It is instructive to approach the Wilton charters in the light of a summary of the abbey’s legendary or semi-legendary past.  According to the traditions enshrined in the fifteenth-century Chronicon Vilodunense (BL Cotton Faustina B. iii), a church at Wilton was founded in the early ninth century by ‘Erle Wolstonus’ (Weohstan, ealdorman of Wiltshire), in commemoration of his father-in-law ‘Seynt Alquimound’ (Alhmund), said to have been killed in battle against Ethelmund, ‘king of Mercia’, in 800 (ed. Hortsmann, lines 318-39; cf. ASC, s.a. 802).  In 830 the church was converted into a nunnery by King Egberht, at the request of his sister ‘Elburga’, Wolston’s wife (lines 130-53 and 340-57); and in 890 King Alfred started building a new church, which was completed within two years and re-established as a house for 26 nuns, under Abbess Radgund, daughter of Æthelstan, ‘earl of Wiltshire’ (lines 598-629).  The bulk of the Chronicon is inevitably no more than a re-telling of the legend of St Edith; and the poet’s list of his sources (ed. Horstmann, pp. 112-13) does little to encourage the hope that he might have made use of authoritative material.  It would appear, however, that the poet had consulted the abbey’s charters, for he says of King Æthelstan, ‘And meche gode he dede to †at place, As in your Mynymentys fynd ye may’ (lines 696-7); a reference to King Cnut towards the end of the poem - ‘& meche gode he gaff †is abbay of Wyltone to, & confermede alle thyng †e wheche was y-geue †erto byfore’ (lines 3639-40) - conceivably points in the same direction.

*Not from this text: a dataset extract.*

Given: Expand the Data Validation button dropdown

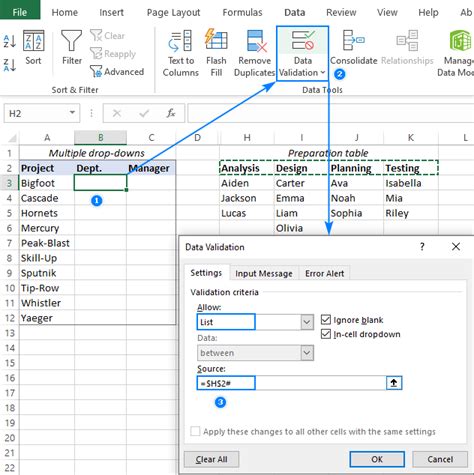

With Goscelin we should be on much firmer ground.  He was a monk of Saint-Bertin’s, in Saint-Omer (Flanders), who at the instigation of Bishop Herman (bishop of Sherborne, 1058-78) had taken up residence in England in the early 1060s; he seems to have been based for a while at Sherborne, and may have acted as chaplain to the nuns of Wilton.  According to the Vita S. Wulfhildae (written in the late 1080s), Wulfhild was a nun at Wilton, who attracted the unwanted attentions of King Edgar.  She had narrow escapes, at Wherwell in Hampshire and in the cloisters at Wilton, after which the king abandoned his quest, making her abbess of Barking (in Essex) and giving her the abbey of Horton (in Dorset) as well; the king then turned his attention towards her cousin, Wulfthryth.  According to the Vita S. Edithe (written c. 1080), Wulfthryth was the daughter of a ‘royal duke’.  In her case Edgar’s efforts were not in vain; but following the birth of their daughter Edith, at Kemsing (in Kent), Wulfthryth decided to enter the nunnery at Wilton, and presently became its abbess.  Edith herself was brought up by her mother at Wilton abbey.  Her claim to sanctity appears to have arisen from her determination to remain a nun; in 975, for example, she is said to have refused to be made queen following the death of her half-brother, Edward the Martyr.  Edith died, aged 23, on 16 September 984.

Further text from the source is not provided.